Tim Pakem ini bertugas mengawasi aliran-aliran kepercayaan yang tumbuh dan hidup di kalangan masyarakat. Tim Pakem ini kemudian akan menghasilkan suatu surat rekomendasi untuk Menteri Agama, Jaksa Agung dan Menteri Dalam Negeri, tindakan apa yang harus diambil. Dalam kasus Jemaat Ahmadiyah Indonesia (“JAI”), misalnya, Tim Pakem memberikan rekomendasi agar JAI diberi peringatan keras sekaligus perintah penghentian kegiatan.
Dalam Penjelasan pasal 1 UU Penodaan Agama dinyatakan bahwa agama-agama yang dipeluk oleh penduduk Indonesia ialah Islam, Kristen, Katolik, Hindu, Budha dan Khong Hu Cu (Confusius).

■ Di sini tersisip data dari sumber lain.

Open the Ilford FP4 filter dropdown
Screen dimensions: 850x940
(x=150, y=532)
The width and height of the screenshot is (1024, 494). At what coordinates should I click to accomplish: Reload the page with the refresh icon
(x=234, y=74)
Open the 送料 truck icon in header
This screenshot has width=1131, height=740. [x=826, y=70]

Tapi, hal demikian tidak berarti bahwa agama-agama lain dilarang di Indonesia. Penganut agama-agama di luar enam agama di atas mendapat jaminan penuh seperti yang diberikan oleh Pasal 29 ayat (2) UUD 1945 dan mereka dibiarkan keberadaanya, selama tidak melanggar peraturan perundang-undangan di Indonesia.

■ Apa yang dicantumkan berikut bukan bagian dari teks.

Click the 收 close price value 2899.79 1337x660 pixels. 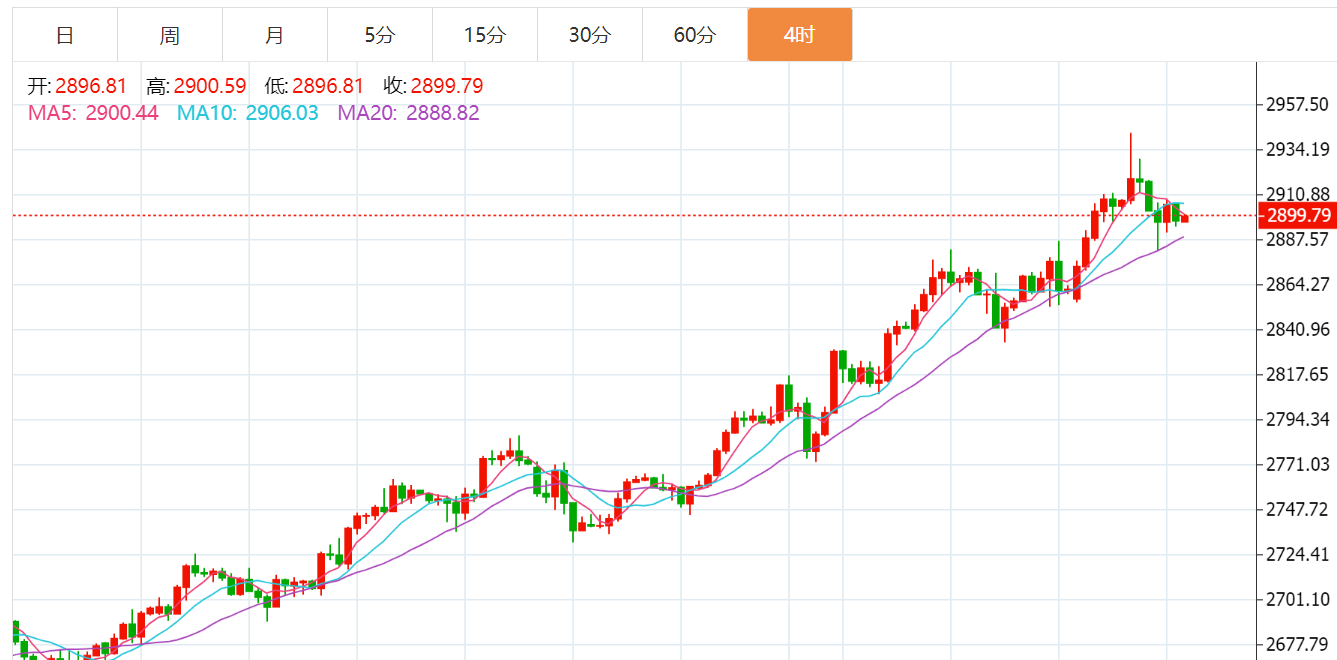click(446, 87)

Disamping konstitusi dengan skala nasional yang telah diatur dalam sistem perundangan di Indonesia, jaminan kebebasan beragama di Indonesia pada dasarnya juga memiliki perlindungan hukum dengan skala internasional melalui ratafikasi Hak Azasi Manusia yang pernah dilakukan Indonesia. Jaminan tersebut tercermin dengan jelas dalam Universal Declaration of Human Right (UDHR) yang biasa disebut sebagai DUHAM (Deklarasi Universal Hak Azasi Manusia), khususnya pasal 18 yang menyatakan: Everyone has the right to freedom of tought, conscience and religion; this right includes freedom to change his religion or belief and freedom either alone or in community with others and in public or private, to manifest his religion or belief teaching, practice, worship and observance (Setiap orang berhak atas kemerdekaan berfikir, berkeyakinan dan beragama; hak ini mencakup kebebasan untuk berganti agama dan kepercayaan, dan kebebasan untuk menjalankan agama atau kepercayaan dalam kegiatan pengajaran, peribadatan, pemajuan dan ketaatan, baik sendiri maupun bersama-sama dengan orang lain, dimuka umum maupun secara pribadi).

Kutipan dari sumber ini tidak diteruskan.